# Cosworth Show&Pre Show pics(got voted car of the day!)



## moonstone mo (Mar 7, 2009)

Thought i would whack up some mixed selection pictures of the old nail,hope you like!


































































































And some taken en route in convoy with fellow RSOC members and at ND..pics taken by Davey boyD:


























































































And then to top of an already good day,Got handed this by the registrar!!was well chuffed:king:










With show season now being over..my poor cossie will have no mates to play with during winter,they are all getting parked up:devil::lol::driver:


----------



## toomanycitroens (Jan 14, 2011)

Well done with the award, much deserved.
Very nice.


----------



## bero1306 (Jan 24, 2011)

Loved my 4X4. very nice mate. :thumb:


----------



## waxy (Feb 27, 2006)

Beautiful mate,great example of the mighty Cosworth:thumb:


----------



## Suberman (Aug 16, 2010)

Stunning! A well deserved award indeed. :thumb:


----------



## moonstone mo (Mar 7, 2009)

Thanks for the kind words guys,appreciated:thumb:


----------



## james_death (Aug 9, 2010)

Great stuff and a right stalking posse in the morning on the motorway.

Like the bucket and box of cleaning stuff behind the White one getting ready to show....:lol:

Congrats on the award...:thumb:

A true icon of a motor...:wave:


----------



## DiscoTD5 (Feb 12, 2010)

Nice one that hasnt been played with too much, well done you must feel very proud..


----------



## Owensy (Jul 27, 2010)

Well done mate and beautiful car :thumb:


----------



## P4ULT (Apr 6, 2007)

mate thats very nice i notice you have the tapea and the cd player how do you put the code into the cd player i have to codes for some reason and neither seem to work not sure if im putting it in wrong. and this one may seem a little odd but how do you go about cleaning your engine.


----------



## tonyy (Jul 26, 2008)

Fantastic..


----------



## moonstone mo (Mar 7, 2009)

DiscoTD5 said:


> Nice one that hasnt been played with too much, well done you must feel very proud..


Thanks guys!...yes mate i was well chuffed with it,its not a show car as such..it gets used as a daily whatever the weather,i just like to keep it clean:thumb:


----------



## bigmc (Mar 22, 2010)

Congrats but I hate looking at your car, it makes me want my old one back so much - same colour too. :thumb:


----------



## moonstone mo (Mar 7, 2009)

P4ULT said:


> mate thats very nice i notice you have the tapea and the cd player how do you put the code into the cd player i have to codes for some reason and neither seem to work not sure if im putting it in wrong. and this one may seem a little odd but how do you go about cleaning your engine.


Hi mate,the procedure to put the code into the 2040 is:

(>>) to enter first digit
(scan) to enter second digit
(play/stop) to enter third digit
(<<) to enter fourth digit

at this point the display will most likely clear and seem life less just insert a disc and it should come in to life,you will have diffrent code for the 2007:thumb:

as for cleaning the engine bay mate just elbow grease,some brushes and patience


----------



## McClane (Dec 9, 2010)

:argie: :thumb:


----------



## P4ULT (Apr 6, 2007)

moonstone mo said:


> Hi mate,the procedure to put the code into the 2040 is:
> 
> (>>) to enter first digit
> (scan) to enter second digit
> ...


so no jet wash then. i will try stereo later cheers.


----------



## ant_s (Jan 29, 2009)

Awesome mate, love you posting pics of you car it looks mint.
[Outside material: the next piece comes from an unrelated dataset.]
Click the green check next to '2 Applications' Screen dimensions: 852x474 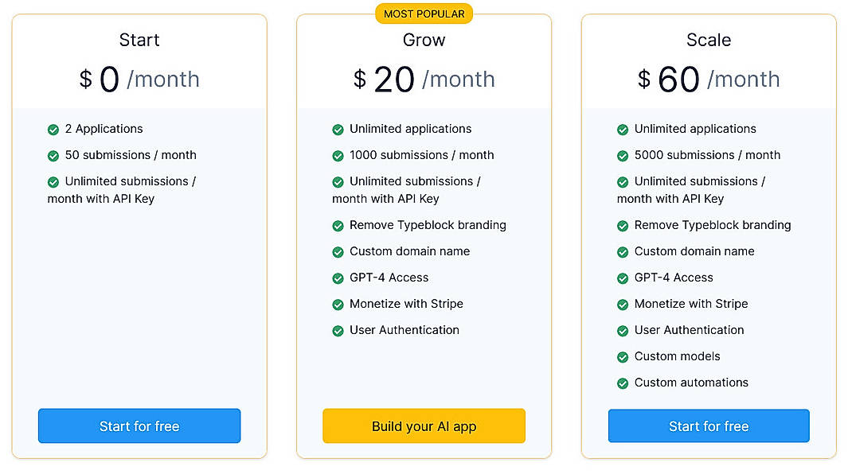53,130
Glad it got recognised too, lol at the point about your's having no playmates over winter lol.


----------



## moonstone mo (Mar 7, 2009)

P4ULT said:


> so no jet wash then. i will try stereo later cheers.
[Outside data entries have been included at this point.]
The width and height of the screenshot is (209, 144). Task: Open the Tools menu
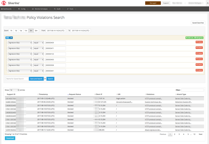click(71, 9)
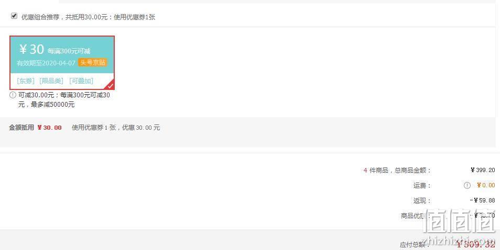Select the [东券] tag on the coupon
This screenshot has height=250, width=500.
26,81
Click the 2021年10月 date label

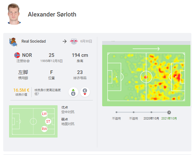(169, 119)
No worrys if your struggling just pm me.

No mate never got jet wash in to it,to many exposed bits


----------



## moonstone mo (Mar 7, 2009)

ant_s said:


> Awesome mate, love you posting pics of you car it looks mint. Glad it got recognised too, lol at the point about your's having no playmates over winter lol.
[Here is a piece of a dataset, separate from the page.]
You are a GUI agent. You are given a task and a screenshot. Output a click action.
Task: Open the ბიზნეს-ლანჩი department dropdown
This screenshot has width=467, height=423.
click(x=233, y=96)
Cheers mate..lol yeah bit of a mare it gets a bit lonely,nice to go out for a drive with the rest of them


----------



## P4ULT (Apr 6, 2007)

moonstone mo said:


> No worrys if your struggling just pm me.
> 
> No mate never got jet wash in to it,to many exposed bits


my thoughts exactly lots of time and patience it is


----------



## North east Car Care (Jan 14, 2008)

Old skool ford at it best


----------



## shaunwistow (May 13, 2011)

How do, well done.


----------



## F17BAD (Dec 12, 2010)

love it mate...


----------



## ocd-carl (Dec 29, 2008)

Great work, stunning car


----------



## ITHAQVA (Feb 20, 2011)

Love your car, old nail, you gotta be kidding! :thumb:

Well deserved car of the day too :thumb:


----------



## moonstone mo (Mar 7, 2009)

Cheers Doug,you wana hear the other names i have for it:lol::thumb:


----------



## mk2jon (Mar 10, 2009)

Thats a nice convoy to follow :driver:


----------



## moonstone mo (Mar 7, 2009)

4 sapphs
1 escy
2 frs's


----------



## DMH-01 (Mar 29, 2011)

Looks a cracking motor mate, well done.


----------



## moonstone mo (Mar 7, 2009)

DMH-01 said:


> Looks a cracking motor mate, well done.


Cheers dude:thumb:


----------



## Leemack (Mar 6, 2009)

:argie: :argie:

Wow wah woo wah as borat would say


----------



## moonstone mo (Mar 7, 2009)

Showshine said:


> :argie: :argie:
> 
> Wow wah woo wah as borat would say


:lol::lol:.....:thumb:


----------



## ITHAQVA (Feb 20, 2011)

moonstone mo said:


> Cheers Doug,you wana hear the other names i have for it:lol::thumb:


*Coswolf!!!*  :thumb::thumb:


----------



## moonstone mo (Mar 7, 2009)

ITHAQVA said:


> *Coswolf!!!*  :thumb::thumb:


..now that im liking Doug:thumb:


----------



## GASCH (Sep 12, 2011)

Good car.


----------



## McClane (Dec 9, 2010)

Showshine said:


> :argie: :argie:
> 
> Wow wah woo wah as borat would say


I Like, it's nice! :thumb: :lol:


----------



## scooby73 (Mar 20, 2007)

Fantastic car in stunning condition! It's a real credit to you!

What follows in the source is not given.